Abstract
Objectives
Vitamin A (VA) is an essential micronutrient that plays a key role in many biological processes, including growth, vision, immunity and reproduction. While evidence has been established to support these mechanisms, new studies suggest there may be more signaling compounds that are impacted by VA status. Lipid mediators, such as oxylipins and lysophospholipids, are signaling compounds that, in response to biological stimuli, exhibit regulatory effects on inflammation, immune function, vascular tone, and other systems. The objective was to investigate differences in lipid mediators associated with VA status.
Methods
In this cross-sectional study, blood samples from women in Western Samar, Philippines, were selected based on plasma retinol concentration indicating adequate (n = 5) or low (n = 5) VA status (retinol < 0.7 μmol/L).
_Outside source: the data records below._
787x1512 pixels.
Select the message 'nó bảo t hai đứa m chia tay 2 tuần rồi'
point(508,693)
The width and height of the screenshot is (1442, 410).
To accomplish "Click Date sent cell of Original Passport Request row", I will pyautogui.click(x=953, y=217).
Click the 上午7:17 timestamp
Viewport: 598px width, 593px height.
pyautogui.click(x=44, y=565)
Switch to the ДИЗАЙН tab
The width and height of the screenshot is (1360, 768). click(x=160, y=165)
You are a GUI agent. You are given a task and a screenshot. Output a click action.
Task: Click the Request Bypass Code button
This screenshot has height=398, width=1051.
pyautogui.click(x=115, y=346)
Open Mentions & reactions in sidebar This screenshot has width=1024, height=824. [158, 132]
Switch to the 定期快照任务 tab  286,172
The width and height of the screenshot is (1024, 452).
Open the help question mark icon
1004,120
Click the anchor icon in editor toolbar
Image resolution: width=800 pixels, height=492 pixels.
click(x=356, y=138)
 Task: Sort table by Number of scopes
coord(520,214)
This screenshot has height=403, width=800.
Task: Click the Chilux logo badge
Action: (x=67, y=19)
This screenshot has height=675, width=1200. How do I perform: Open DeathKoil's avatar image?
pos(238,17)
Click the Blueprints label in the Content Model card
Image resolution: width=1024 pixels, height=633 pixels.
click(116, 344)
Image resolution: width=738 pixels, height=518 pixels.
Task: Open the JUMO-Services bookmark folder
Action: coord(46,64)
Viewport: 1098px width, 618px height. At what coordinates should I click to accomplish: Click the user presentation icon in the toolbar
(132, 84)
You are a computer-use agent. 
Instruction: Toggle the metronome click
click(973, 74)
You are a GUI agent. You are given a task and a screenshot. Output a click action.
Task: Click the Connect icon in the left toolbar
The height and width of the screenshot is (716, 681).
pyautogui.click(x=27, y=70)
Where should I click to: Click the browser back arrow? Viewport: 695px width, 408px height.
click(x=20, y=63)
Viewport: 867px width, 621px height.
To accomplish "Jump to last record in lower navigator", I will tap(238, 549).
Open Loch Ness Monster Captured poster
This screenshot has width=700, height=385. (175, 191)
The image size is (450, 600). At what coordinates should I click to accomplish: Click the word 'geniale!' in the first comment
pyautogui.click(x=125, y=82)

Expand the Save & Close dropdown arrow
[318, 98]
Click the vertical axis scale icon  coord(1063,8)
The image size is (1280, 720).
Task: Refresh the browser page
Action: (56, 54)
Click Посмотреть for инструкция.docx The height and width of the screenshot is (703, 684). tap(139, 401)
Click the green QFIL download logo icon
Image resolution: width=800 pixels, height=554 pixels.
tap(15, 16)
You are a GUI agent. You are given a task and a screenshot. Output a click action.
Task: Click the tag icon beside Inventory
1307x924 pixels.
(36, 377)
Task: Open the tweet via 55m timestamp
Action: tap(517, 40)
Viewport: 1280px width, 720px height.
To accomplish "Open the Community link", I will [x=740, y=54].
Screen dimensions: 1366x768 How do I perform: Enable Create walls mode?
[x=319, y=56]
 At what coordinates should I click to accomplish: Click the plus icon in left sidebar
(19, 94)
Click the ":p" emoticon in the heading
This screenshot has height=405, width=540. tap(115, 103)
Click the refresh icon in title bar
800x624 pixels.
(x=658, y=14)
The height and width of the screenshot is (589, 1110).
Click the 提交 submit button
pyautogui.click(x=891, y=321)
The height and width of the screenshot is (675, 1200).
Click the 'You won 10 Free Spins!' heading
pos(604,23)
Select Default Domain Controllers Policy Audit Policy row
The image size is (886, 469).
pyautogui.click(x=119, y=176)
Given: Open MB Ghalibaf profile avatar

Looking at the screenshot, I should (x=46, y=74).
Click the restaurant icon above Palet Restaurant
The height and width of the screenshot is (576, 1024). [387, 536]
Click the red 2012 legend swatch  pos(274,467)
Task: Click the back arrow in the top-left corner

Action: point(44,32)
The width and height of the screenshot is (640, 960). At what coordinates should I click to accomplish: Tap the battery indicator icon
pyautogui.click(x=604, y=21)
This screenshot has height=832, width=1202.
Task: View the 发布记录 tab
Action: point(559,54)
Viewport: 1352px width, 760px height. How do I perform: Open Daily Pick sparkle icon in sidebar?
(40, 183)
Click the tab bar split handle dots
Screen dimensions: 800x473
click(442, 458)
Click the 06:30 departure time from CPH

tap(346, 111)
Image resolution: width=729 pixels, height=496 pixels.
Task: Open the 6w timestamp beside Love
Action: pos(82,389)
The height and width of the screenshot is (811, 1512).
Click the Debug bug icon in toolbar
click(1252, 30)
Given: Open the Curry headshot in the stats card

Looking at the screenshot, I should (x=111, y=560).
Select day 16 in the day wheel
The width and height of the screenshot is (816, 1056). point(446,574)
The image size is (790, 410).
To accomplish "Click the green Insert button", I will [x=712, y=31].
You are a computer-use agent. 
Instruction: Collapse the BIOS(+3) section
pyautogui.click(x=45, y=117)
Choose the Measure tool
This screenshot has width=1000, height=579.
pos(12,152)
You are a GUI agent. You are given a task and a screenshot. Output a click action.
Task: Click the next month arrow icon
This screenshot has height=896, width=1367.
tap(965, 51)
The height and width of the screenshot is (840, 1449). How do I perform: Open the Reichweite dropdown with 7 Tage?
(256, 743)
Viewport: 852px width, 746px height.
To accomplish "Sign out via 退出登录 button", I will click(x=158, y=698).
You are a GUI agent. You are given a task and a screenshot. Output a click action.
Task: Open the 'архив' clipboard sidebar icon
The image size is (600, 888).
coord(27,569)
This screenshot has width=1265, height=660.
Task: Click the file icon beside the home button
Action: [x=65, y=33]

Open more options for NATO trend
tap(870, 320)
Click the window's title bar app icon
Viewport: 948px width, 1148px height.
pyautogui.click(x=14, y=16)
Retinol was measured using an Agilent 1200 HPLC-DAD. Oxylipin, endocannabinoid, bile acid, and lipidomics assays were analyzed on a Waters Acquity UPLC and detected using multiple reaction monitoring on a Sciex 4000 QTRAP. Data were adjusted for covariates related to the acute phase response, age, and BMI.
Results
Twenty-four lipid mediators were lower in the low VA status group (P < 0.05). These lipid mediators included the arachidonic acid-derived oxylipins’ lipoxin A4 and 6-trans-LTB4 formed via lipoxygenases (LOX), as well as the cyclooxygenase (COX) product PGD2. Several LOX and soluble epoxide hydrolase (sEH) oxylipins produced from eicosapentaenoic acid and the acylethanolamides LEA and PEA were lower (P < 0.05) in individuals with low plasma retinol levels. Numerous phospholipids and sphingolipids were also lower (P < 0.05) with decreased VA status, including two lysophosphatidylcholines, three lysophosphatidylethanolamines, two phosphatidylcholines, and two sphingomyelins.
Conclusions
In this exploratory study, VA status was directly associated with lipid mediator concentrations. Future studies testing the biological impact of lipid mediator changes with varying levels of VA status are necessary.
Funding Sources
NIH U24 DK097154, USDA Intramural Project 2032–51,530-022–00D, NIH T32-GM008799, Cal Poly CAFES SURP.